* [Text to read]:
══════════════════════════════
Early ornithischians were relatively small dinosaurs, averaging about 1–2 meters in body length, with a triangular skull that had large circular orbits on the sides. This suggests that early ornithischians had relatively huge eyes that faced laterally. The forelimbs of early ornithischians are considerably shorter than their hindlimbs. A small forelimb such as those present in early ornithischians would not have been useful for locomotion, and it is evident that early ornithischians were bipedal dinosaurs. The entire skeleton was lightly built, with a largely fenestrated skull and a very stout neck and trunk. The tail is nearly half of the dinosaurs' overall length. The long tail presumably acted as a counterbalance and as a compensating mechanism for shifts in the creature's center of gravity. The hindlimbs of early ornithischians show that the tibia is considerably longer than the femur, a feature that suggests that early ornithischians were adapted for bipedality, and were fast runners.

"Bird-hip" 
The ornithischian pelvis was "opisthopubic", meaning that the pubis pointed down and backwards (posterior), parallel with the ischium (Figure 1a). Additionally, the ilium had a forward-pointing process (the preacetabular process) to support the abdomen. This resulted in a four-pronged pelvic structure. In contrast to this, the saurischian pelvis was "propubic", meaning the pubis pointed toward the head (anterior), as in ancestral reptiles (Figure 1b).

The opisthopubic pelvis independently evolved at least three times in dinosaurs (in ornithischians, birds and therizinosauroids). Some argue that the opisthopubic pelvis evolved a fourth time, in the clade Dromaeosauridae, but this is controversial, as other authors argue that dromaeosaurids are mesopubic.

Predentary 
Ornithischians shared a unique bone called the predentary (Figure 2). This unpaired bone was situated at the front of the lower jaw, where it extended the dentary (the main lower jaw bone). The predentary coincided with the premaxilla in the upper jaw. Together, they formed a beak-like apparatus used to clip off plant material. In ceratopsian dinosaurs, it opposed the rostral bone.

In 2017 Baron & Barrett suggested that Chilesaurus may represent an early diverging ornithischian that had not yet acquired the predentary of all other ornithischians.

Other characteristics 
 Ornithischians had paired premaxillary bones that were toothless and roughened at the tip of the snout (presumably due to the attachment of a keratinous beak).
══════════════════════════════
Some records:
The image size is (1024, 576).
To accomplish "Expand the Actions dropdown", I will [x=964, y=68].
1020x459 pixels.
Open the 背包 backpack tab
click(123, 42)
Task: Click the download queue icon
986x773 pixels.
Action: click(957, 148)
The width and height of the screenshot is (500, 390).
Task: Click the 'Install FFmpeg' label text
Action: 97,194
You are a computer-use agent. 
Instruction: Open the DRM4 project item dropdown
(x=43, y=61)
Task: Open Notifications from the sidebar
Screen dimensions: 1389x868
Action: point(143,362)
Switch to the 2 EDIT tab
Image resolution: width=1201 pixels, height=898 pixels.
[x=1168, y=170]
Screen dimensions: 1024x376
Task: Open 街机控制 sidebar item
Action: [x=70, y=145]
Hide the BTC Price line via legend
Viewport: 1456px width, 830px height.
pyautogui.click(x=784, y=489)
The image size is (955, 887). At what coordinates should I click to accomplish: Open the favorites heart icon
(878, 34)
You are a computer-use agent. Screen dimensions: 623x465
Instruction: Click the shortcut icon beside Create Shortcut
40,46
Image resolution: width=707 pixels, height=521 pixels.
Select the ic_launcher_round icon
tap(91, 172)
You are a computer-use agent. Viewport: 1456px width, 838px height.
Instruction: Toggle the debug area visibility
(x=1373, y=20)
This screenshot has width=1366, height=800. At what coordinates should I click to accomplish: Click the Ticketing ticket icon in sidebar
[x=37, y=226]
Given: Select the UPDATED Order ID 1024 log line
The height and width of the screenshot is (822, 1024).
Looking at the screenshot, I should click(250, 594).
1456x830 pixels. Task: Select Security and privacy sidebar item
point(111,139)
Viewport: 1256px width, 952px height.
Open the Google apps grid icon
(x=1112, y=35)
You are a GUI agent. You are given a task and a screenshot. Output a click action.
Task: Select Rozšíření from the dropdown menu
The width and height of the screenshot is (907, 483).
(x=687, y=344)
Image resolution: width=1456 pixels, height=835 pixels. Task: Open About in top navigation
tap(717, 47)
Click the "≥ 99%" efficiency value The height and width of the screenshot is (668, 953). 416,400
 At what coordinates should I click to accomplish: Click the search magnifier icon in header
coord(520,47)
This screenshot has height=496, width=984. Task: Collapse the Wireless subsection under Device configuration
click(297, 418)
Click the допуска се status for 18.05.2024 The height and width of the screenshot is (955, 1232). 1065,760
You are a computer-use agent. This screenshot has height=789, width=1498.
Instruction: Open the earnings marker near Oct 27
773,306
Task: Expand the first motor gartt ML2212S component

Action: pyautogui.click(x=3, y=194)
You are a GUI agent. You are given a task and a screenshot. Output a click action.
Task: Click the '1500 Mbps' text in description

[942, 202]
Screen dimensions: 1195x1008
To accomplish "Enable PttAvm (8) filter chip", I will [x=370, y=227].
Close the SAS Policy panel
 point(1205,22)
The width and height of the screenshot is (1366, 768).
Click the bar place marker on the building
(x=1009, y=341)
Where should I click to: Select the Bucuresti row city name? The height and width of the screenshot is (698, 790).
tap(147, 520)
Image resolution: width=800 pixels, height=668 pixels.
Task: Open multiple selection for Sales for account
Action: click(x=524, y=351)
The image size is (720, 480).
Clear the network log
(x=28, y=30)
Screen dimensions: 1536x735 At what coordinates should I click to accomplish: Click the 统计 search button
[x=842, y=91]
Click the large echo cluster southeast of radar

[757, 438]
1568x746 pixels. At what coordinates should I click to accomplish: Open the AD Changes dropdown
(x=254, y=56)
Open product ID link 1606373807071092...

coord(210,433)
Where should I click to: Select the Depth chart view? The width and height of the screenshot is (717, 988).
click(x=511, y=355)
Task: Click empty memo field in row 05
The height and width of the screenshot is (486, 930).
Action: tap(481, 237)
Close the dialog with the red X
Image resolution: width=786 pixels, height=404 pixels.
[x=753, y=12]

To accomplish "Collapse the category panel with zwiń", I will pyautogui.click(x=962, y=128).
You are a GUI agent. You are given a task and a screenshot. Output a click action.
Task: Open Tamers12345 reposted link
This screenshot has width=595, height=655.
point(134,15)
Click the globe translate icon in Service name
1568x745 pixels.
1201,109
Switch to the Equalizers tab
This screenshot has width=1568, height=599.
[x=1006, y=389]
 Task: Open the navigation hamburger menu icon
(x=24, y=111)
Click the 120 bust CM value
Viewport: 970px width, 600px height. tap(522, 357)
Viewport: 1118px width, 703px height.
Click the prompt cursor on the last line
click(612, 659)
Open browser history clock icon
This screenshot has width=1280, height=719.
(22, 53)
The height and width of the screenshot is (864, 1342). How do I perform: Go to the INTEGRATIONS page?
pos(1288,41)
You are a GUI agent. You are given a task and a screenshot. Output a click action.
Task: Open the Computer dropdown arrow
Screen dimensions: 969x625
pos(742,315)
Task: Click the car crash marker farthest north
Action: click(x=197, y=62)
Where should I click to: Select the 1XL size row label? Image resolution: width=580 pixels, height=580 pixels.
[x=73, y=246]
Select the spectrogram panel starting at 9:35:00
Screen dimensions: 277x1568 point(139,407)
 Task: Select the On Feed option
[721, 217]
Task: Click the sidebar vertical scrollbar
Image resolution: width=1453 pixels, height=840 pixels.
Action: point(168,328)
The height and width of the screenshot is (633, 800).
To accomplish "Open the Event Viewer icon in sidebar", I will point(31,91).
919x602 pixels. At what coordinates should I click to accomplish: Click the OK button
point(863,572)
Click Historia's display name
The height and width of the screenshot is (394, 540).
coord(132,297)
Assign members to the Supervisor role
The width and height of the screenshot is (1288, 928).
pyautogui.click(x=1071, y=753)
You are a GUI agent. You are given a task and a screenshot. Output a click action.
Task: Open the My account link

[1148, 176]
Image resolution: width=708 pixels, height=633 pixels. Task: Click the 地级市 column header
══════════════════════════════
* [Problems to work on]:
1. In the ornithischian text, list every bone that the section headed "Predentary" names.
2. Rewrite the passage of the ornithischian text starting at "The ornithischian pelvis" and ending at "dromaeosaurids are mesopubic.", substituting "pubic bone" for each occurrence of "pubis".
Work only from the text on ornithischian dinosaurs.

* [Results]:
1. predentary, dentary, premaxilla, rostral bone

2.
The ornithischian pelvis was "opisthopubic", meaning that the pubic bone pointed down and backwards (posterior), parallel with the ischium (Figure 1a). Additionally, the ilium had a forward-pointing process (the preacetabular process) to support the abdomen. This resulted in a four-pronged pelvic structure. In contrast to this, the saurischian pelvis was "propubic", meaning the pubic bone pointed toward the head (anterior), as in ancestral reptiles (Figure 1b).

The opisthopubic pelvis independently evolved at least three times in dinosaurs (in ornithischians, birds and therizinosauroids). Some argue that the opisthopubic pelvis evolved a fourth time, in the clade Dromaeosauridae, but this is controversial, as other authors argue that dromaeosaurids are mesopubic.